***** Input records

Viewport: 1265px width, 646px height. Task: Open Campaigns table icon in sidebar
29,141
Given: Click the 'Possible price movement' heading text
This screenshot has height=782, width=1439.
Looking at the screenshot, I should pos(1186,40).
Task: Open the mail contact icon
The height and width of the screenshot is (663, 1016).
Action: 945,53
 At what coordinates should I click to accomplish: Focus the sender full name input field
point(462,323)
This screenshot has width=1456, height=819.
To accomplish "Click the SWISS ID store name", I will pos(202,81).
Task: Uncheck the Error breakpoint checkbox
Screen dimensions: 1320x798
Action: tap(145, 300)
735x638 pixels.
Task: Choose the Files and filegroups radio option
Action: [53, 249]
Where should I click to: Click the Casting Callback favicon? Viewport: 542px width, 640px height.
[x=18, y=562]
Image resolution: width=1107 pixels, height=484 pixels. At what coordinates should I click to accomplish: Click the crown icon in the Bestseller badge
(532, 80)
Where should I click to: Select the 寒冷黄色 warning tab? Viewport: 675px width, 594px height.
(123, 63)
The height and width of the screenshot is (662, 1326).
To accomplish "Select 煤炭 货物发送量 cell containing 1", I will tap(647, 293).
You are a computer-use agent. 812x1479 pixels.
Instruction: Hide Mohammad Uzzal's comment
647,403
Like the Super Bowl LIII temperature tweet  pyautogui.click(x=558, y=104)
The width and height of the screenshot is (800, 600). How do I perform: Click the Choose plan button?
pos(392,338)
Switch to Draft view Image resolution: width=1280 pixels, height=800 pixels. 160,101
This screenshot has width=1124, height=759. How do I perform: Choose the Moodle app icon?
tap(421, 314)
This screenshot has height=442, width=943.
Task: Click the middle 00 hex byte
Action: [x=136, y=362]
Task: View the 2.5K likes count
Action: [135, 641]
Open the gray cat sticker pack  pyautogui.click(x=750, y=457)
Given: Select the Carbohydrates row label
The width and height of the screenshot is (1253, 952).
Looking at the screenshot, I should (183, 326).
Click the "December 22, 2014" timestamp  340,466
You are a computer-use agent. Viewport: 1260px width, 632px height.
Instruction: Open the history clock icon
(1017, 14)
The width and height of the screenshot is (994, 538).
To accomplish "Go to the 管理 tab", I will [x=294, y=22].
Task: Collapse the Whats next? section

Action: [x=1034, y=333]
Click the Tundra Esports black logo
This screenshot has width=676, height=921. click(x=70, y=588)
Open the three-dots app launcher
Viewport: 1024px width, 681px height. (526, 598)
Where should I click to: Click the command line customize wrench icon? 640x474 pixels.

**********

Task brief
Exactly the lines above from the one with "Open the gray" to the one with "You are a computer-use agent. Viewport: 1260px", both included, are to be quoted; leave the rest out.

Answer section
Open the gray cat sticker pack  pyautogui.click(x=750, y=457)
Given: Select the Carbohydrates row label
The width and height of the screenshot is (1253, 952).
Looking at the screenshot, I should (183, 326).
Click the "December 22, 2014" timestamp  340,466
You are a computer-use agent. Viewport: 1260px width, 632px height.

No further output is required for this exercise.